Stored records
************

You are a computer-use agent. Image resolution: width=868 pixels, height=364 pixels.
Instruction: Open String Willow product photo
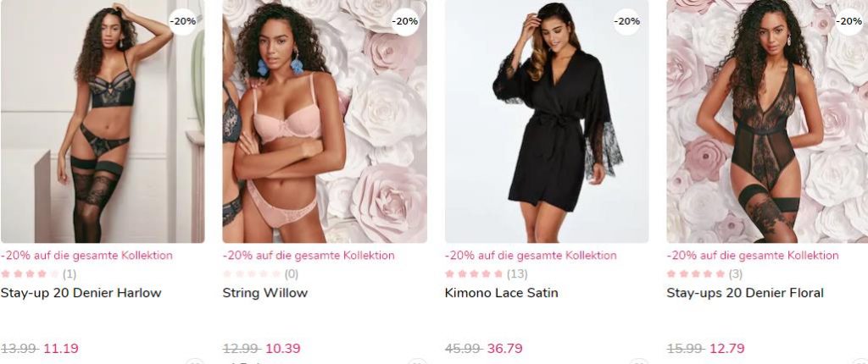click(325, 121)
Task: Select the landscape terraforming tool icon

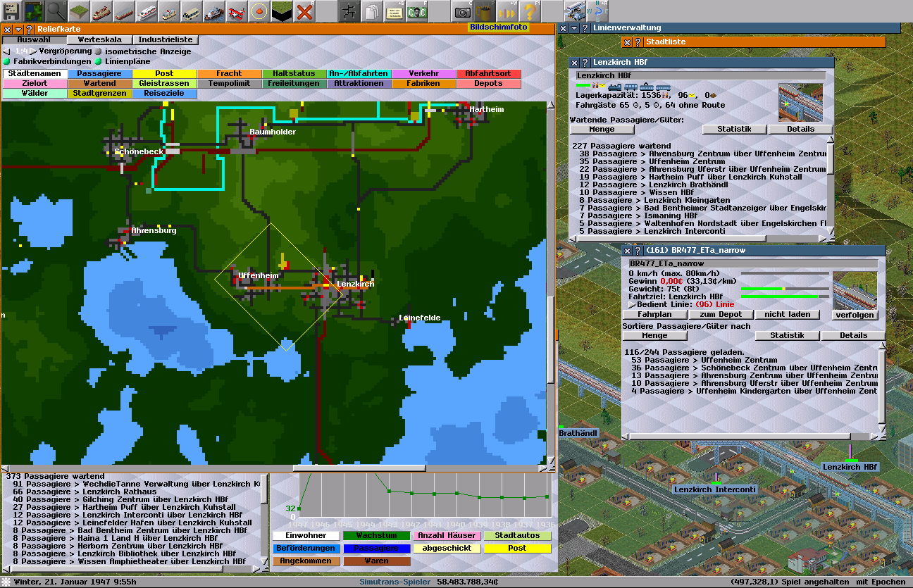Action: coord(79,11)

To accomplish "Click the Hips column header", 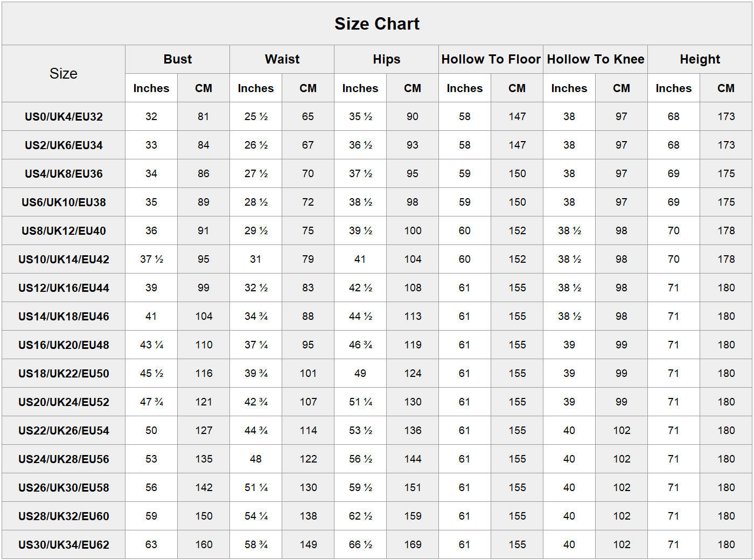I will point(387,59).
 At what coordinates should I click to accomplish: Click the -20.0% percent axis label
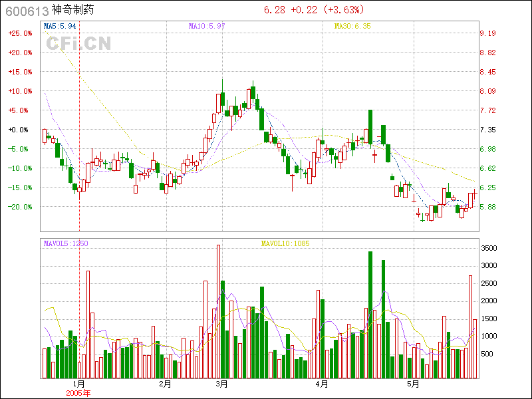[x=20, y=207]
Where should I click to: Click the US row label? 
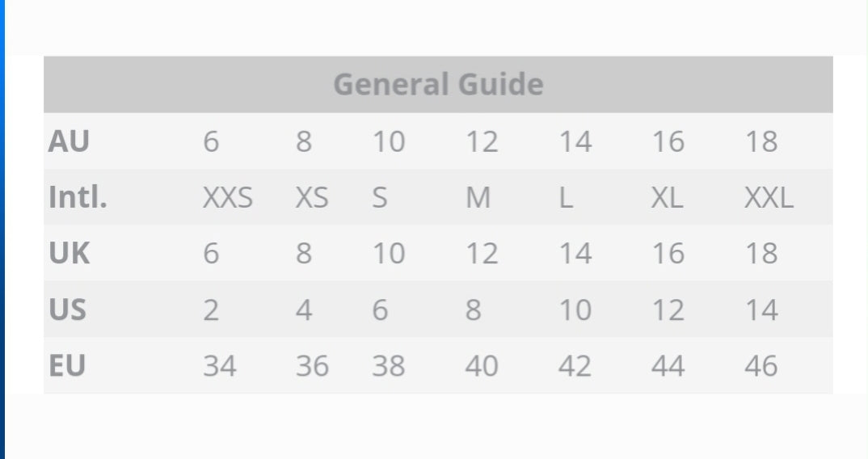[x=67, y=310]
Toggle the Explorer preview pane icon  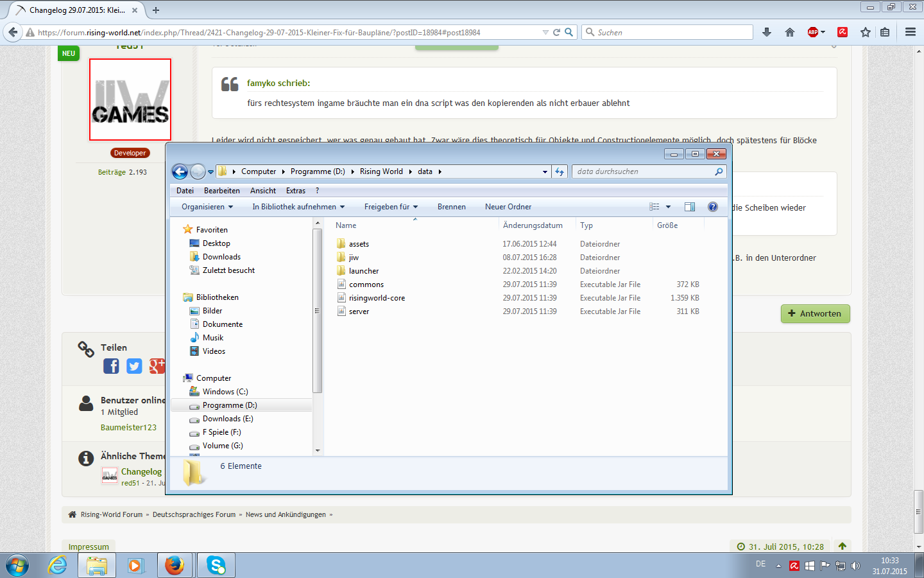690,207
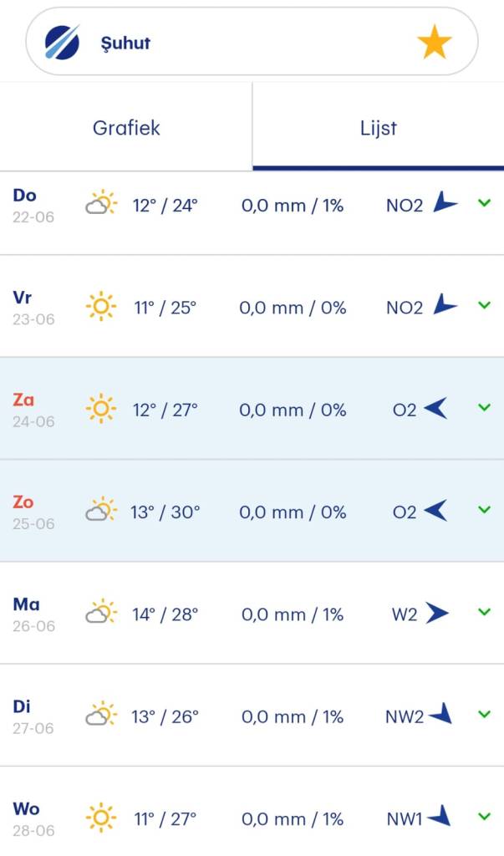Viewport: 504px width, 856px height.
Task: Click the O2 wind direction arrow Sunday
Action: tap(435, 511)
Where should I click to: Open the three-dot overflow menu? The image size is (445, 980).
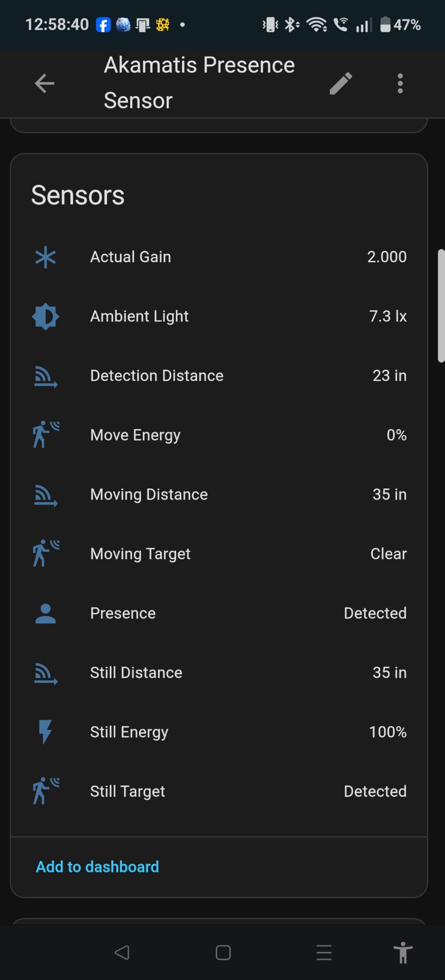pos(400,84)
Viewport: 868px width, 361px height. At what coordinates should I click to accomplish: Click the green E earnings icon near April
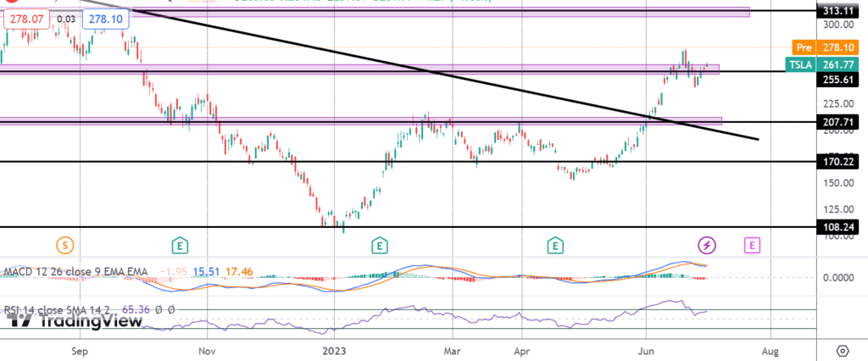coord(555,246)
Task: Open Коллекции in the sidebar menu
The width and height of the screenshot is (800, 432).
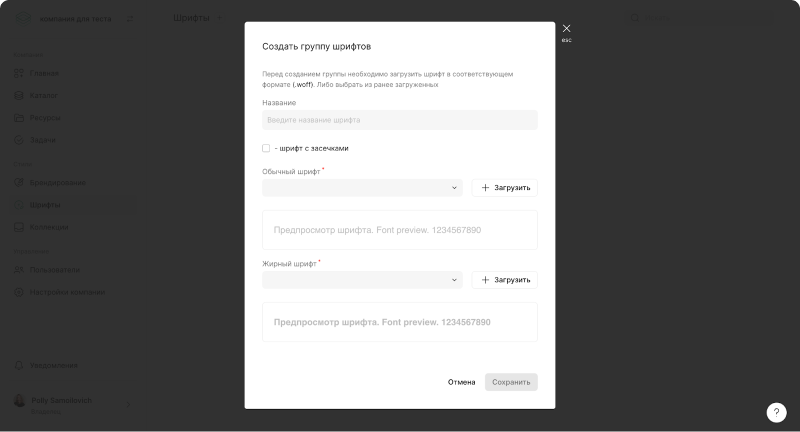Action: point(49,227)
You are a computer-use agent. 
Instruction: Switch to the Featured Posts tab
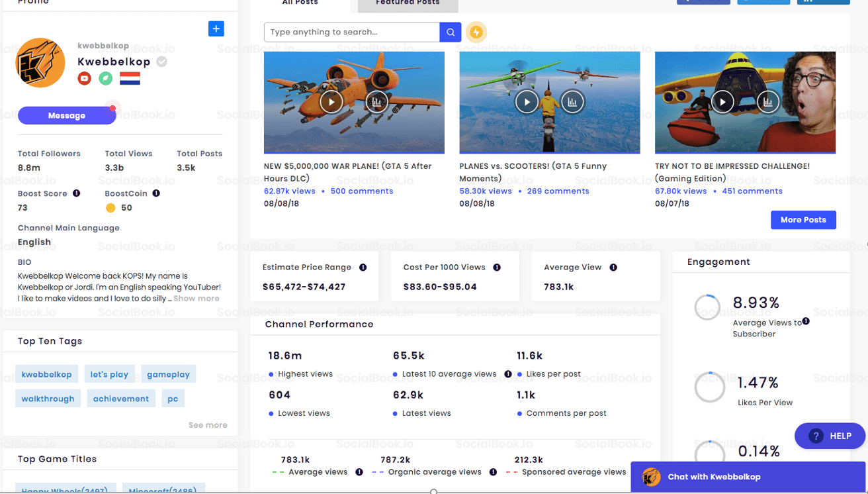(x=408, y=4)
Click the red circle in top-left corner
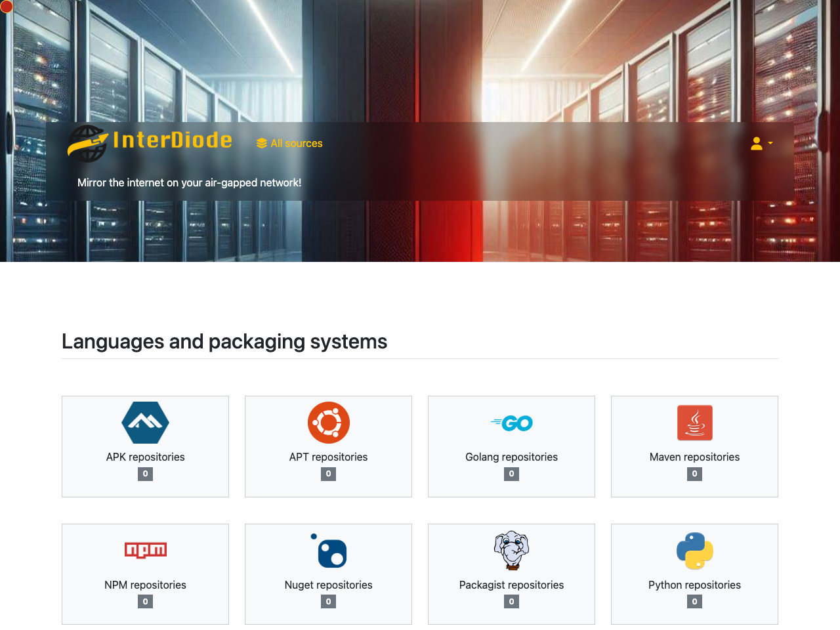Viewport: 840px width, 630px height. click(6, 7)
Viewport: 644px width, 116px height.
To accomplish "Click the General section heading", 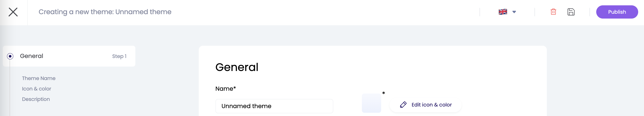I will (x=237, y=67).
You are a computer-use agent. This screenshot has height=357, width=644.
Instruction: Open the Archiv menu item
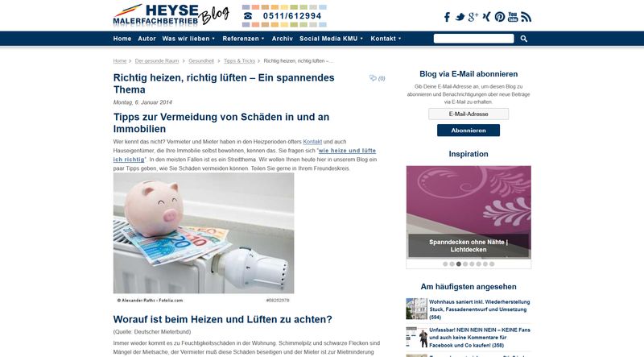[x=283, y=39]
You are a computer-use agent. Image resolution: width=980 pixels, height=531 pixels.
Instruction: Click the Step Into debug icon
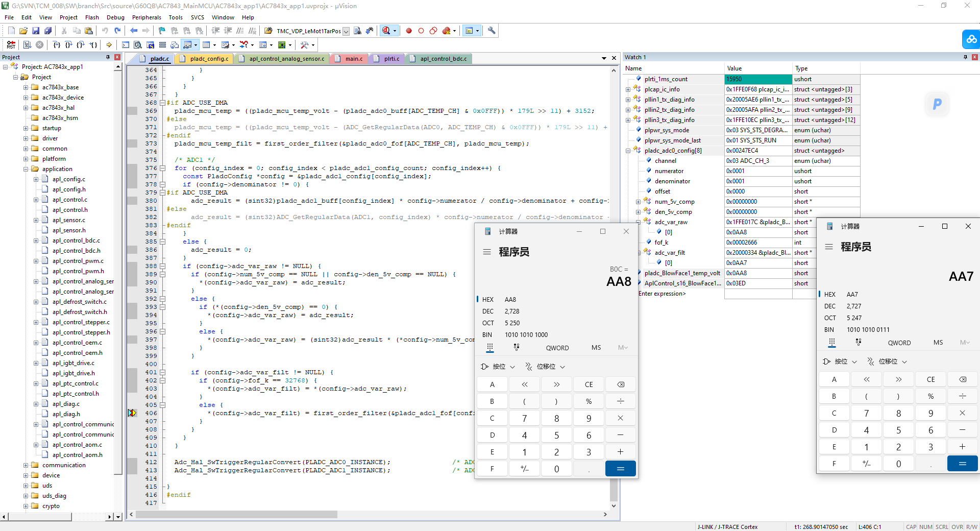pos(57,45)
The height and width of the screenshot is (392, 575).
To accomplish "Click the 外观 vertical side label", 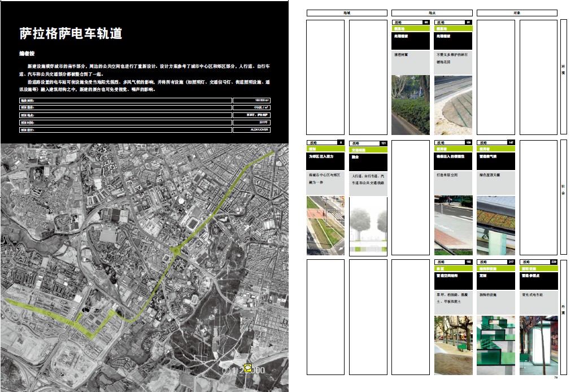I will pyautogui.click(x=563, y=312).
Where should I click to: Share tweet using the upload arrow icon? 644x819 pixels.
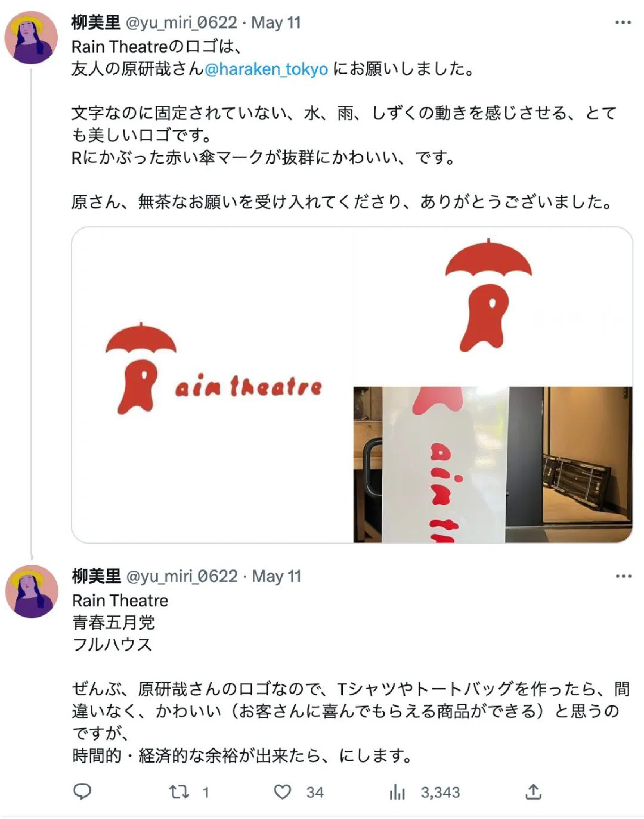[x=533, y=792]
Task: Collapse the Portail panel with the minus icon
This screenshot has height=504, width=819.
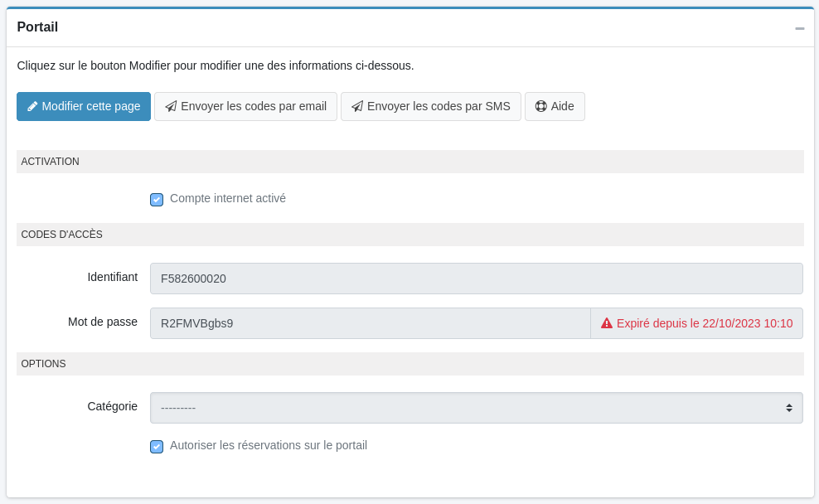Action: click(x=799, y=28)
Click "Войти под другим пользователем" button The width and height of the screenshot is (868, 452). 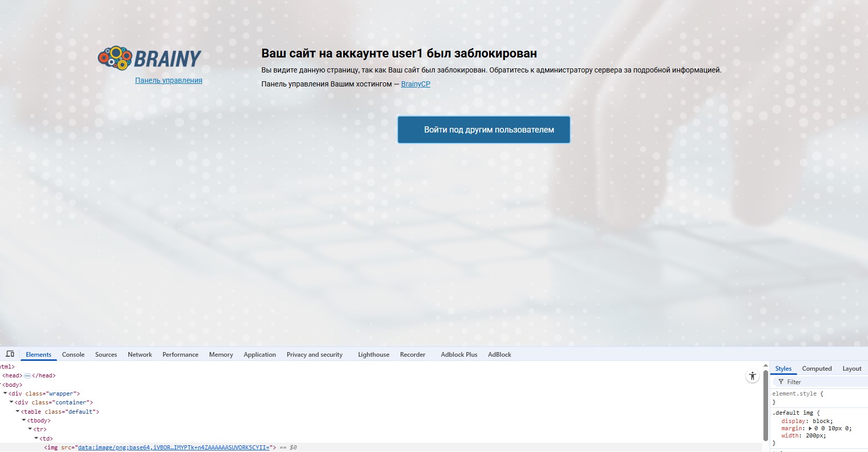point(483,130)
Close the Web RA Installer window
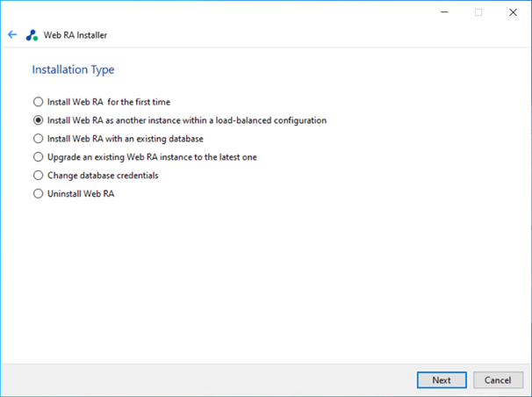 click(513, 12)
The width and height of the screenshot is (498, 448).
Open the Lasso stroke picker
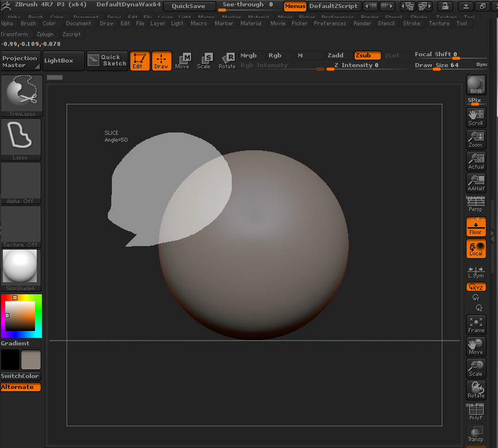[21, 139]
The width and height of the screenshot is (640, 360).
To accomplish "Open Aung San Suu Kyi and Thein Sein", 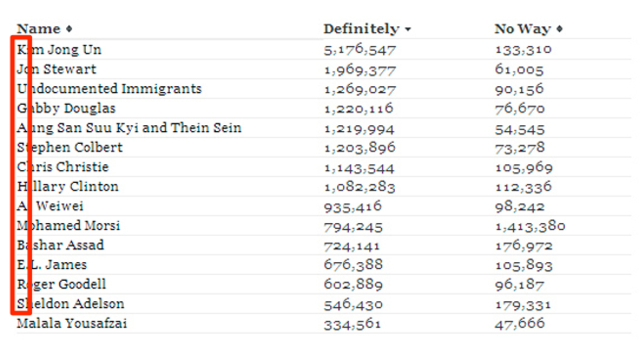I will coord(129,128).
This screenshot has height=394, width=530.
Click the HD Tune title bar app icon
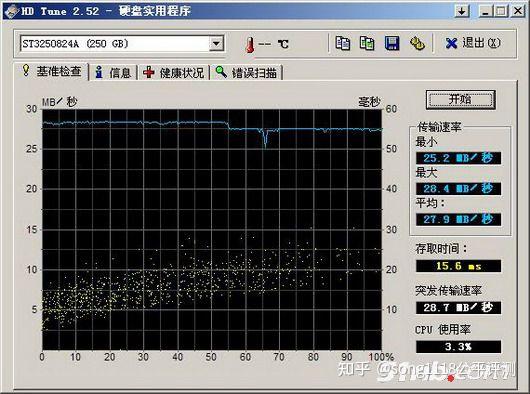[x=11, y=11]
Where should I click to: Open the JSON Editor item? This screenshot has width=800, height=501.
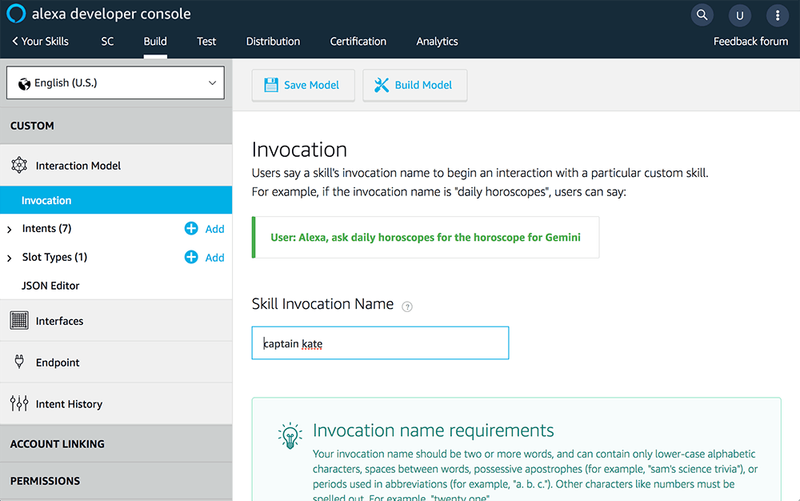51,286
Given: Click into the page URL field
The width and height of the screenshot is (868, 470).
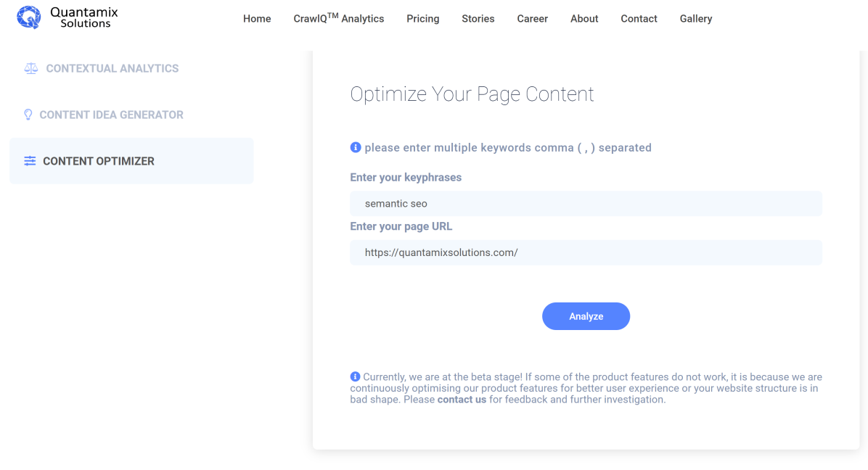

************

_Work task_. What lines above hold the word "resolution"? Pull each one out.

_Answer section_.
You are a computer-use agent. Image resolution: width=868 pixels, height=364 pixels.
You are a computer-use agent. Image resolution: width=980 pixels, height=531 pixels.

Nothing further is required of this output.